Given request:
Please arrange the rows between the lines holding "OK (214, 2479)" and "Spodenki Tecnifibre Team Short Marine", inclusive, as a Markdown table with the columns No. and Text. Put the row number under No. and the line under Text, and leave out any blank lines.
— begin Data shown —
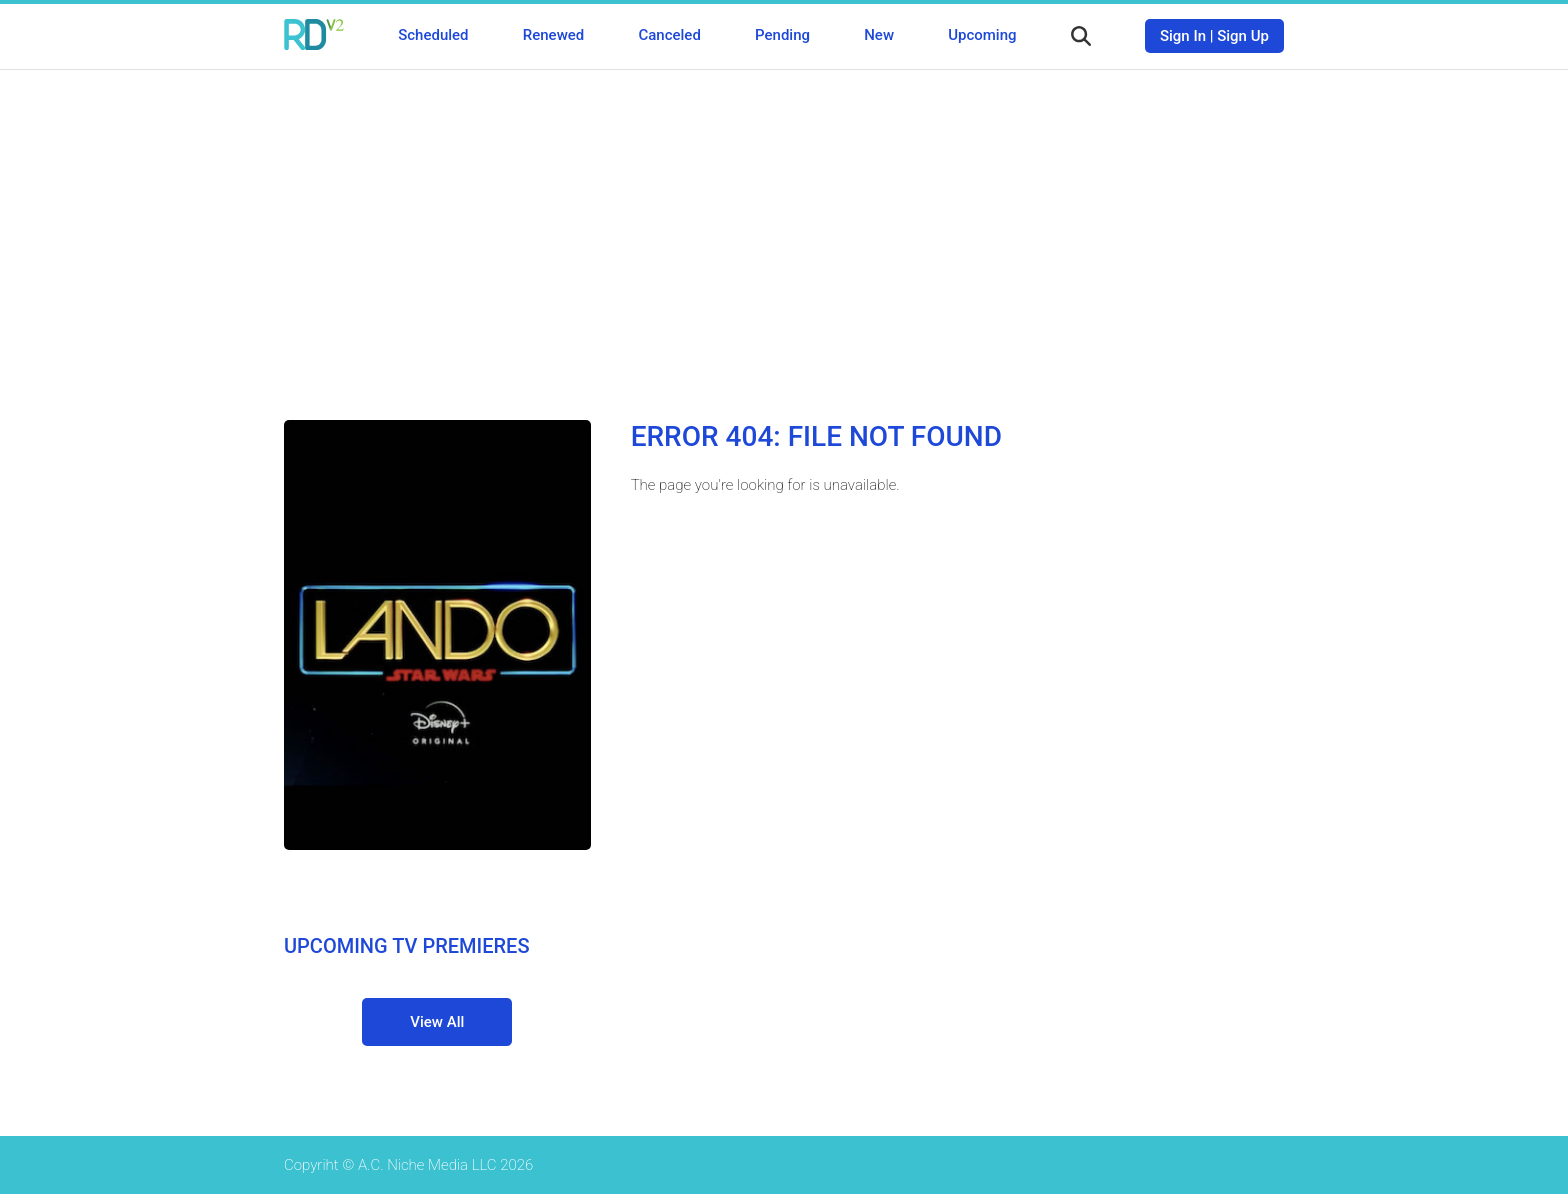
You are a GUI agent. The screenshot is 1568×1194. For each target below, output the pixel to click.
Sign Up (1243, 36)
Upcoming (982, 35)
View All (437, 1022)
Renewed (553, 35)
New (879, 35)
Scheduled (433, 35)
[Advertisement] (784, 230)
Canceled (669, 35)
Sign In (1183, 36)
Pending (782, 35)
— end Data shown —
— begin Data shown —
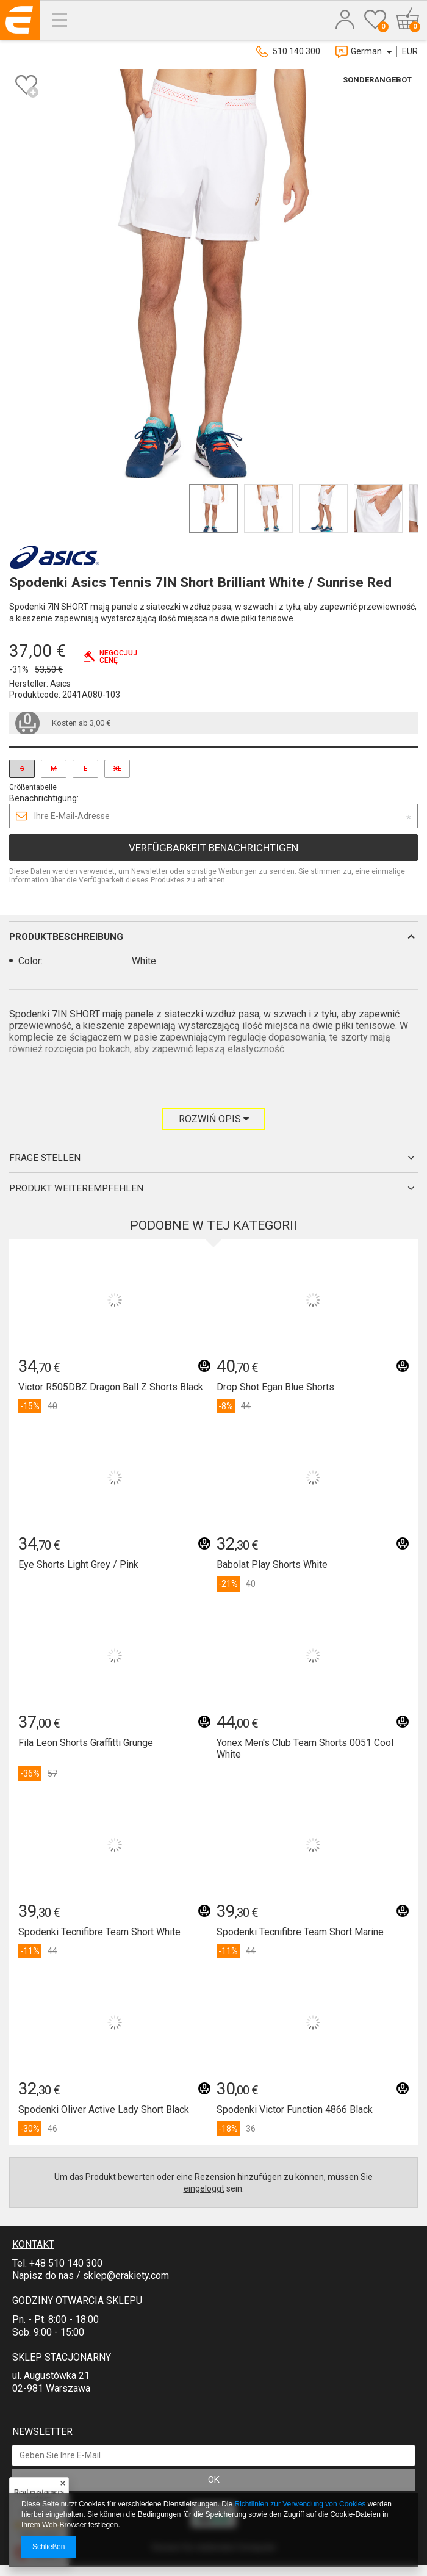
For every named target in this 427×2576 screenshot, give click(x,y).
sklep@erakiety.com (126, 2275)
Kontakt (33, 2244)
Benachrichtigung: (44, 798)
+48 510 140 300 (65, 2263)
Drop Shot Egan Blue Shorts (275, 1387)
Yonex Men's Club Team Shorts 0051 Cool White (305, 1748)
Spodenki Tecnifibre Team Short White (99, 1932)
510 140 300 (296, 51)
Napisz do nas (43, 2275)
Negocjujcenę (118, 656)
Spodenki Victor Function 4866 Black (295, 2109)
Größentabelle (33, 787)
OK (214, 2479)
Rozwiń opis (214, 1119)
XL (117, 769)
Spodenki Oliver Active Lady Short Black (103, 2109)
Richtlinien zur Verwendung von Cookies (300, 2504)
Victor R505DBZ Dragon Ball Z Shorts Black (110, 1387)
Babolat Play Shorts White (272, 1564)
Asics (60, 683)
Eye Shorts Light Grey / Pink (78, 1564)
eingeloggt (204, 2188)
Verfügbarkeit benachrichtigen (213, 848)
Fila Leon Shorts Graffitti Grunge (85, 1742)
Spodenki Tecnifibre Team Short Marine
— end Data shown —
Completed task:
| No. | Text |
|---|---|
| 1 | OK (214, 2479) |
| 2 | Rozwiń opis (214, 1119) |
| 3 | XL (117, 769) |
| 4 | Spodenki Oliver Active Lady Short Black (103, 2109) |
| 5 | Richtlinien zur Verwendung von Cookies (300, 2504) |
| 6 | Victor R505DBZ Dragon Ball Z Shorts Black (110, 1387) |
| 7 | Babolat Play Shorts White (272, 1564) |
| 8 | Asics (60, 683) |
| 9 | Eye Shorts Light Grey / Pink (78, 1564) |
| 10 | eingeloggt (204, 2188) |
| 11 | Verfügbarkeit benachrichtigen (213, 848) |
| 12 | Fila Leon Shorts Graffitti Grunge (85, 1742) |
| 13 | Spodenki Tecnifibre Team Short Marine |